# 6: Stoichiometry

• • R.L. Cerro, B. G. Higgins, S Whitaker
• Professors (Chemical Engineering) at University of Alabama at Huntsville & University of California at Davis

Up to this point we have used various forms of the two axioms associated with the principle of conservation of mass. The species mass balance for a fixed control volume

Axiom I: $\frac{d}{dt} \int_{\mathscr{V}}\rho_{A } dV + \int_{\mathscr{A}}\rho_{A } \mathbf{v}_{A} \cdot \mathbf{n} dA=\int_{\mathscr{V}}r_{A} dV , \quad A=1, 2,...N \label{1}$

has been used to solve problems dealing with liquid and solid systems when it was convenient to work directly with the species mass density $$\rho_{A}$$ or with the mass fraction $$\omega_{A}$$. Those problems did not involve chemical reactions, thus the net mass rate of production of species $$A$$ owing to chemical reactions was zero, i.e., $$r_{A} =0$$. When it was convenient to work with the species molar concentration $$c_{A}$$ or the mole fraction $$x_{A}$$, we used the molar form of Equation \ref{1} with $$R_{A} =0$$.
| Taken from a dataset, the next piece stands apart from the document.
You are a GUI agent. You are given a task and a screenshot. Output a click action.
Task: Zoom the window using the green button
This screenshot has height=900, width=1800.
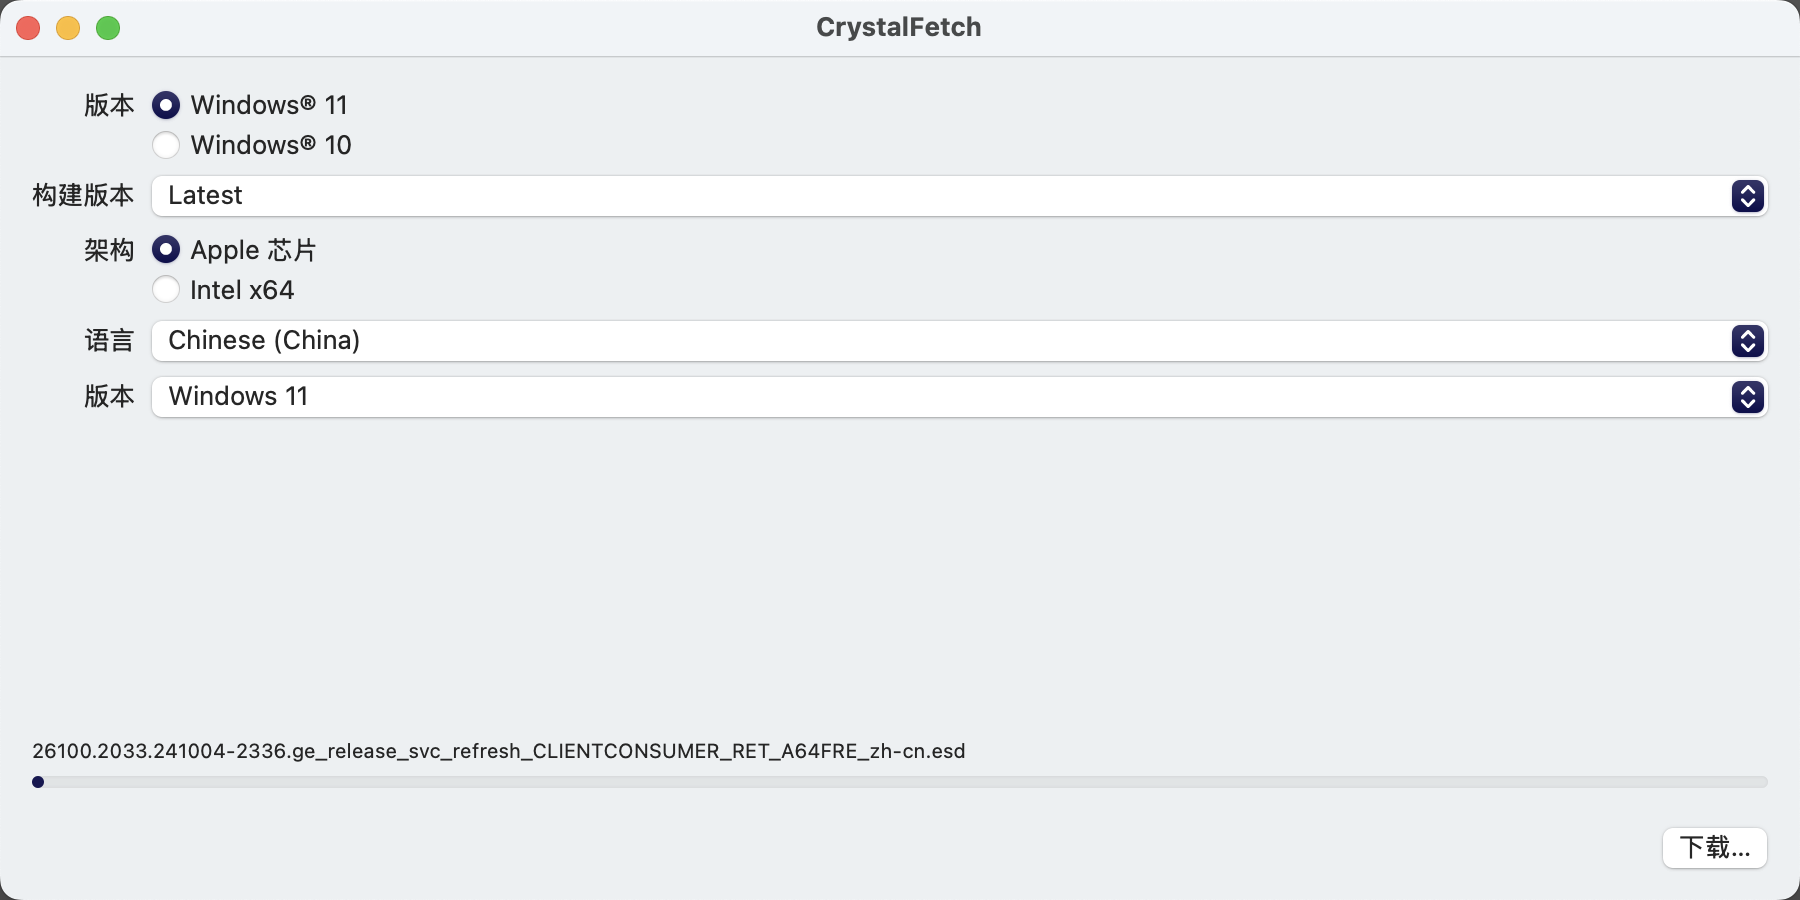(108, 28)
In this chapter we begin our study of material balances with chemical reactions, and we continue this study throughout the remainder of the text. Aris1 pointed out that stoichiometry is essentially the bookkeeping of atomic species, and we use this bookkeeping to develop constraints on the net molar rates of production, $$R_A,R_B,R_C,...,R_N$$. These stoichiometric constraints reduce the degrees of freedom and they represent a key aspect of macroscopic balance analysis for systems with chemical reaction. The net molar rates of production can be determined experimentally without any detailed knowledge of the chemical kinetics, and we show how this is done in Example $$6.2.2$$. Knowledge of the net global rates of production allows us to specify the flow sheets referred to in Sec. 1.3; however, they do not allow us to specify the size of the units illustrated in Figure $$1.3.1$$. To determine the size of a chemical reactor, we must know how the net rates of production depend on the concentration of the participating chemical species and this matter is explored in Chapter 9.